Domain-Informed Operation Excellence of Gas Turbine System with Machine Learning
- URL: http://arxiv.org/abs/2507.08697v1
- Date: Fri, 11 Jul 2025 15:50:23 GMT
- Title: Domain-Informed Operation Excellence of Gas Turbine System with Machine Learning
- Authors: Waqar Muhammad Ashraf, Amir H. Keshavarzzadeh, Abdulelah S. Alshehri, Abdulrahman bin Jumah, Ramit Debnath, Vivek Dua,
- Abstract summary: Domain-consistent adoption of artificial intelligence (AI) remains low in thermal power plants.<n>We develop a MAhalanobis Distance-based OPTimization (MAD-OPT) framework to introduce domain knowledge into data-centric analytics.
- Score: 0.0
- License: http://creativecommons.org/licenses/by/4.0/
- Abstract: The domain-consistent adoption of artificial intelligence (AI) remains low in thermal power plants due to the black-box nature of AI algorithms and low representation of domain knowledge in conventional data-centric analytics.
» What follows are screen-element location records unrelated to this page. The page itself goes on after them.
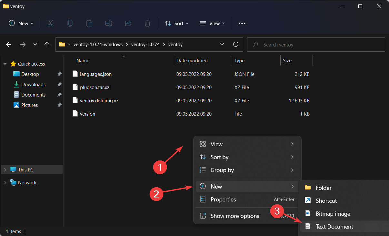389x236 pixels.
Task: Select the Cut icon on toolbar
Action: [x=50, y=23]
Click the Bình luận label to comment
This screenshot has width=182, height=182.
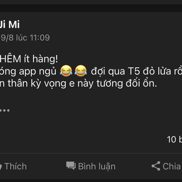[97, 166]
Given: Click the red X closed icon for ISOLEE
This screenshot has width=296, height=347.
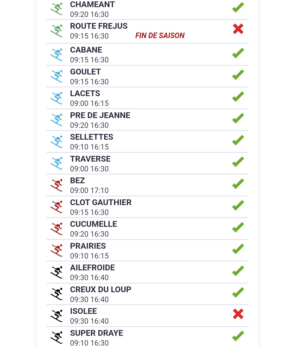Looking at the screenshot, I should [238, 314].
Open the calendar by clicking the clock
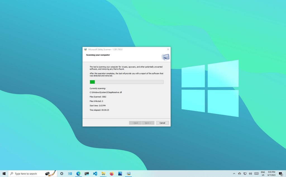 coord(271,173)
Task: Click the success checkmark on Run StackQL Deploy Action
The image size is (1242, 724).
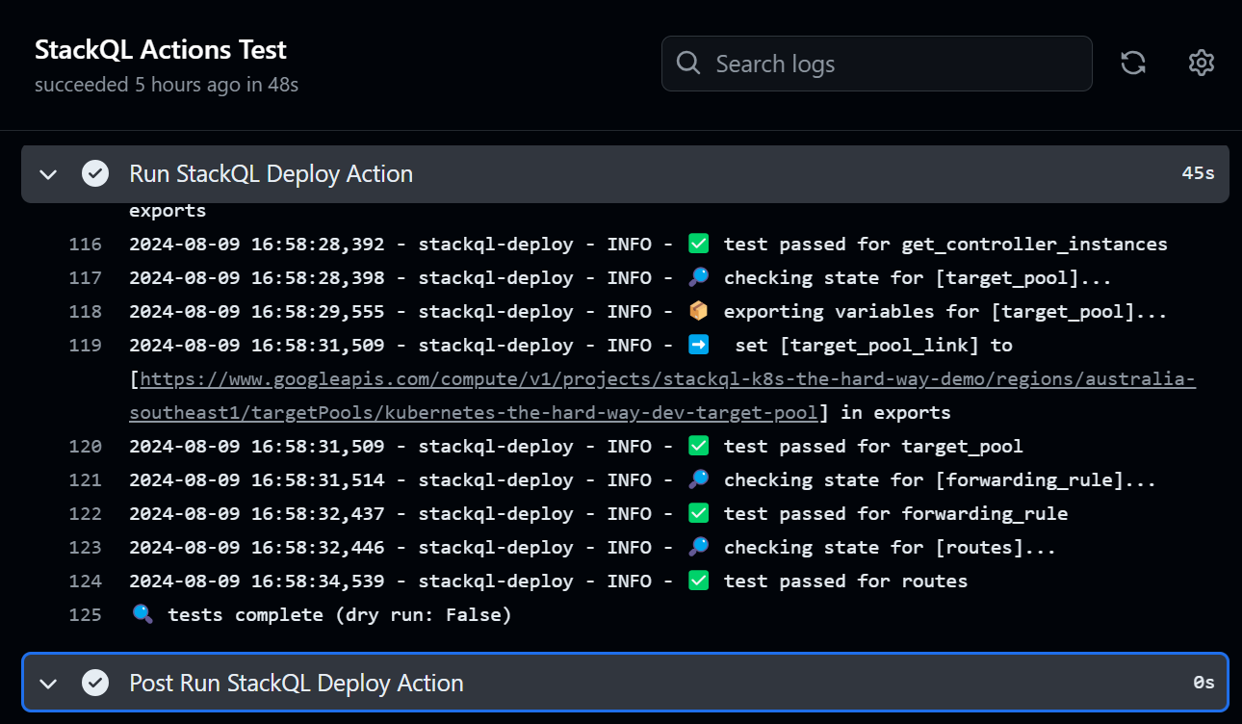Action: pyautogui.click(x=94, y=173)
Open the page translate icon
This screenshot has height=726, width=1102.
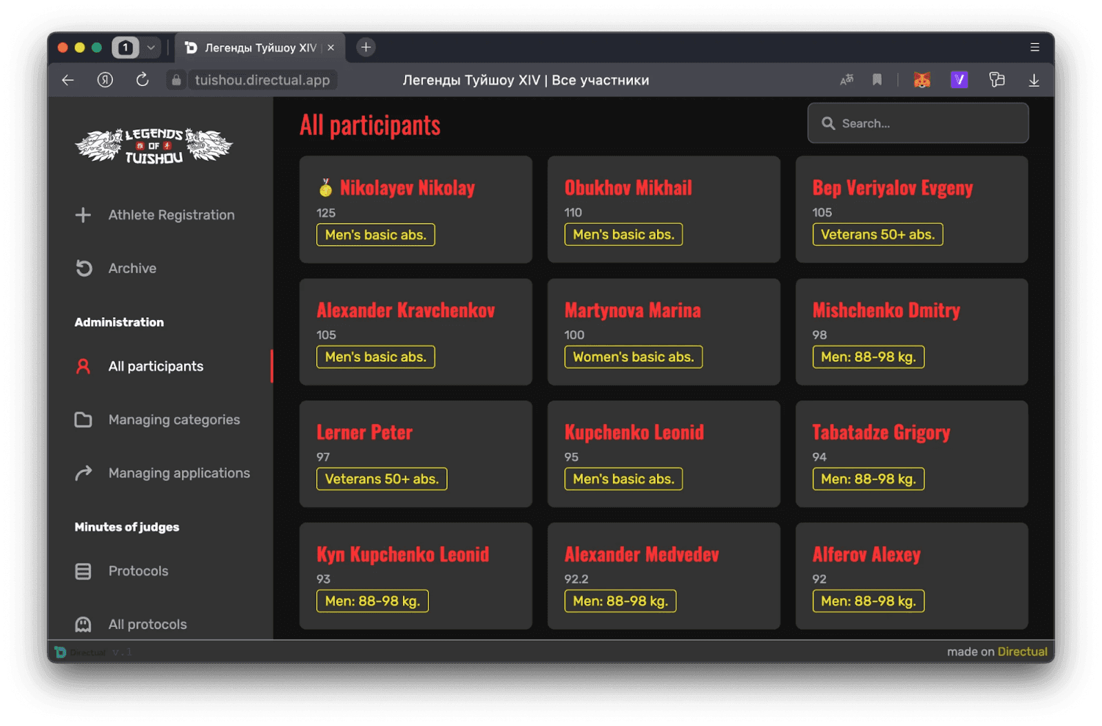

In this paper, we develop a MAhalanobis Distance-based OPTimization (MAD-OPT) framework that incorporates the Mahalanobis distance-based constraint to introduce domain knowledge into data-centric analytics. The developed MAD-OPT framework is applied to maximize thermal efficiency and minimize turbine heat rate for a 395 MW capacity gas turbine system. We demonstrate that the MAD-OPT framework can estimate domain-informed optimal process conditions under different ambient conditions, and the optimal solutions are found to be robust as evaluated by Monte Carlo simulations. We also apply the MAD-OPT framework to estimate optimal process conditions beyond the design power generation limit of the gas turbine system, and have found comparable results with the actual data of the power plant. We demonstrate that implementing data-centric optimization analytics without incorporating domain-informed constraints may provide ineffective solutions that may not be implementable in the real operation of the gas turbine system. This research advances the integration of the data-driven domain knowledge into machine learning-powered analytics that enhances the domain-informed operation excellence and paves the way for safe AI adoption in thermal power systems.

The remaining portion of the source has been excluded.